Figure 2. Glutamine-dependent regulation of SLC16A1 stability. Hypothetical pathways regulating SLC16A1 degradation that depended on glutamine availability are shown. Glutamine may stimulate: (1) proteasome activity and/or (2) SLC16A1 ubiquitination. According to the latter hypothesis, ubiquitinated SLC16A1 can be: (1) degraded either by the proteasome or (2) recycled from the plasma membrane and degraded in endosomal/lysosomal compartments.

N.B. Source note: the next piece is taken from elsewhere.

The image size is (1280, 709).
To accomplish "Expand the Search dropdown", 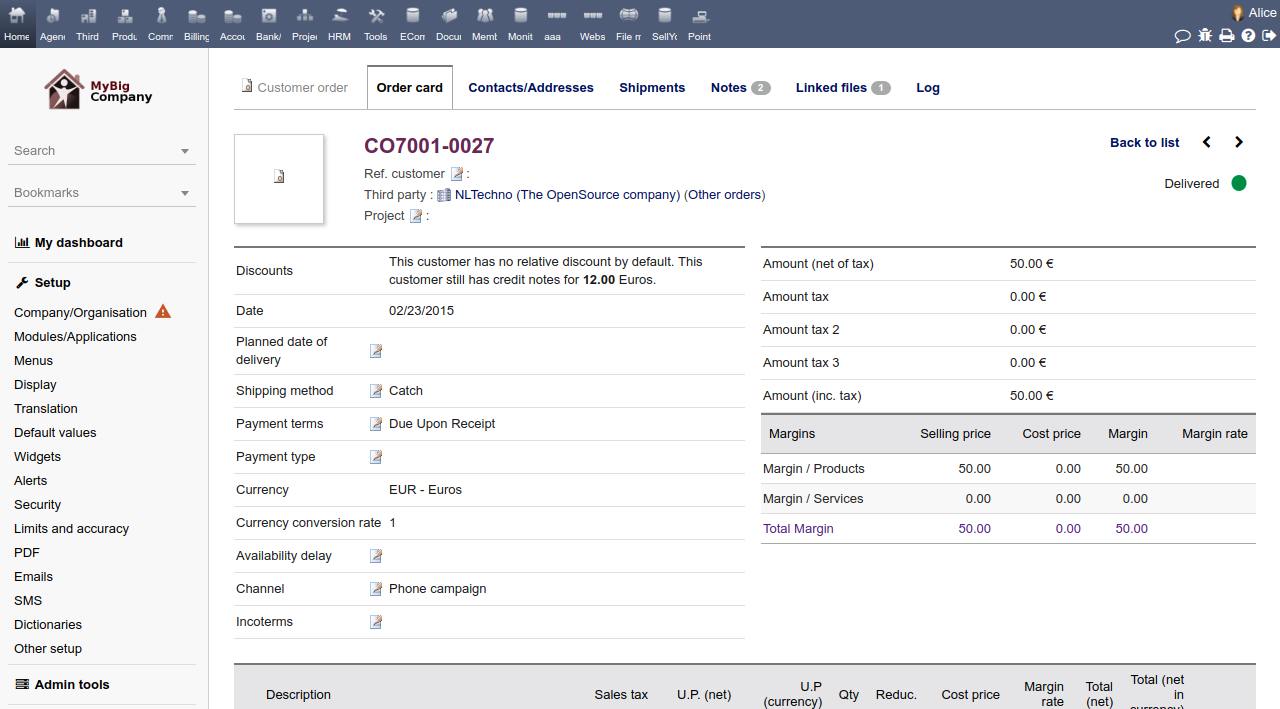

Although this report is the first documenting SLC16A1 modulation in response to nutrient availability, at this stage, the role of SLC16A1 upregulation in glutamine-deprived cells can be only hypothesized. Reduction in glutamine availability in glutamine-addicted cells induces compensatory mechanisms catalyzed by pyruvate carboxylase, allowing cells to use, for Krebs cycle anaplerosis, glucose-derived pyruvate, rather than glutamine. According to the “stromal-epithelial” lactate shuttle in tumors, SLC16A1 allows the uptake of lactate, ketones and other metabolites released by stromal fibroblasts in the extracellular milieu to refuel epithelial cancer cells within the same tumors. Hence, it is possible to speculate that SLC16A1 upregulation could be part of an adaptive reprogramming allowing glutamine-deprived cancer cells to take up extracellular monocarboxylic compounds (i.e., pyruvate and lactate) to fulfill anaplerotic requirements, by supporting pyruvate carboxylase activity.

Therefore, on the basis of its elevated expression in tumors and modulation in response to glutamine availability, SLC16A1 could be envisaged as a “Trojan horse,” allowing chemotherapeutics structurally related to monocarboxylates to enter into malignant cells and selectively kill them. Our study, indeed, identified the pyruvate dehydrogenase inhibitor dichloroacetate as another anticancer drug chemopotentiated upon glutamine deprivation and able to capitalize on SLC16A1 stabilization. Overall, these results represent proof-of-principle evidence that anticancer effects can be potentiated by combinating monocarboxylic drugs with strategies depriving tumors of glutamine.

Cardaci S, Rizza S, Filomeni G, Bernardini R, Bertocchi F, Mattei M, et al. Glutamine deprivation enhances antitumor activity of 3-bromopyruvate through the stabilization of monocarboxylate transporter-1. Cancer Res. 2012;72:4526–36. doi: 10.1158/0008-5472.CAN-12-1741.